Image : shutterstock

Fake is truer than truth 

The Science magazine, in a report titled — 'The spread of true and false news online' — worked closely with 16 scientists to understand how fake news and false information spread on social media platforms. It used a data set of rumour cascades on Twitter from 2006 to 2017. 


The report states that nearly 126,000 rumours were spread by about three million people. False news, as the report says, reached more people than the truth, while the top one percent of fake news cascades diffused between 1,000 and 100,000 people. In fact, the truth rarely diffused to more than 1,000 people. 


“It’s the way the human mind works. We want to believe in something sensational and different. And we see that in news. Even today, everyone has polarised views and opinions, they, therefore, look for something that supports their view,” explains a psychologist in Bengaluru. 


He adds that the amount of information that people are bombarded with today makes it difficult for them to stay unbiased. 

“The social media platforms want you to build a world where you see what you want to see, read what you want to read, and believe what you want to believe. It is known that it isn’t a person who does this, but the algorithms pick it up and learn based on what is fed to them. It isn’t right or wrong, or false or true,” explains a hacker. 

The Science journal explains briefly how the science behind fake news work. It says, “A rumour cascade begins on Twitter when a user makes an assertion about a topic in a tweet, which could include written text, photos, or links to articles online. Others then propagate the rumour by retweeting it. A rumour’s diffusion process can be characterised as having one or more cascades, which we define as instances of a rumour-spreading pattern that exhibits an unbroken retweet chain with a common, singular origin.” 


For example, the report further explains, an individual could start a rumour cascade by tweeting a story or claim with an assertion in it, and another individual could independently start a second rumour cascade on the same story or claim, except both relate to the same story or claim. 


If they remain independent, they represent two cascades of the same rumour. The number of cascades that make up a rumour is equal to the number of times the story or claim was independently tweeted by a user, and not retweeted. These cascades can be as small as size one, meaning no one retweeted the original tweet. 

But, it isn’t all social media 

“Some findings from our research cast doubt on seemingly obvious explanations for why false news travels so quickly and broadly. For example, you might assume that social media heavy hitters are behind the successful spread of false news, but our data revealed the opposite.

"Those who spread false news were significantly less connected than those who spread true news — they had fewer followers, followed fewer people, were less active on Twitter, were “verified” less often, and had been on Twitter a shorter time. All this suggests that falsity diffuses farther and faster despite the differences between the two groups, and not because of them,” the Science journal notes. 
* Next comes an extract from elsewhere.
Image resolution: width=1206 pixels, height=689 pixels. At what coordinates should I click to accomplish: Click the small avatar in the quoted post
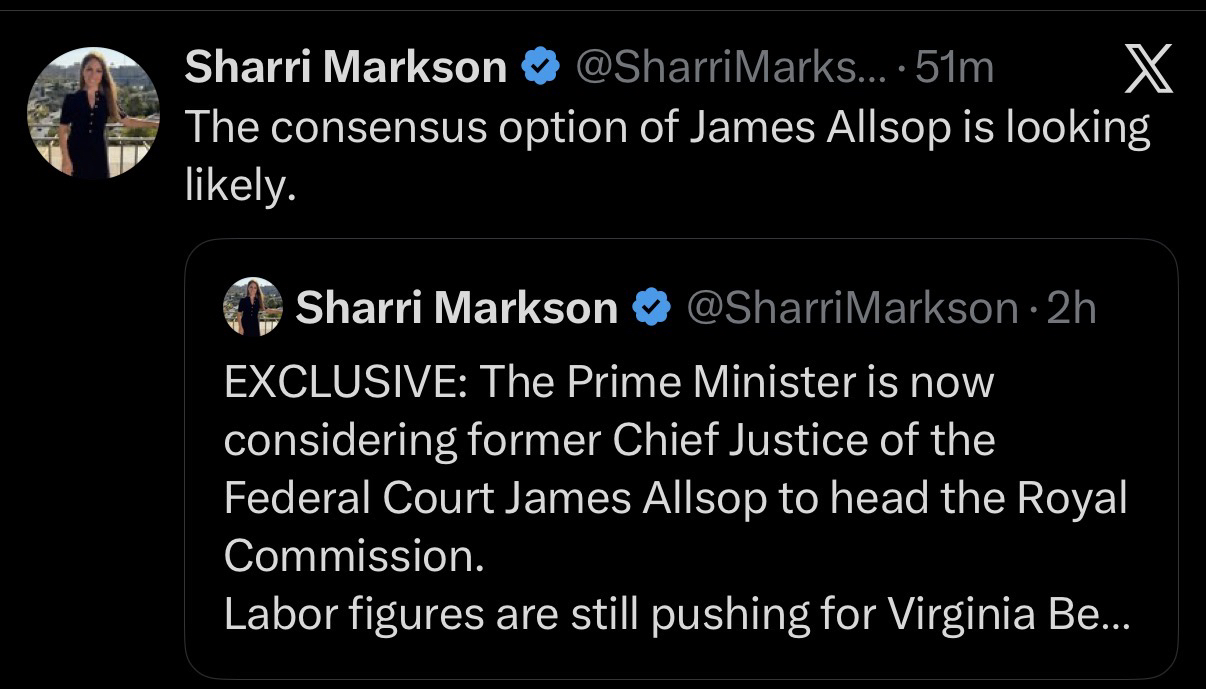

The report also points out that people are attracted by novelty, forcing them to share information faster. As per the ‘novelty hypothesis,’ novelty attracts the attention of users and encourages sharing, thereby giving a certain status on those who seem to know more. And, false news is more novel than the truth. 


Another HBR report states that modern investment funds use social media sentiment to inform their algorithmic trading practices. When false news infiltrates such media, these automated traders consume and trade on that particular information. 


“No one has robustly measured the losses generated by algorithmic trading based on false news, but anecdotal examples suggest that social media’s impact on the economy may be large,” says the report.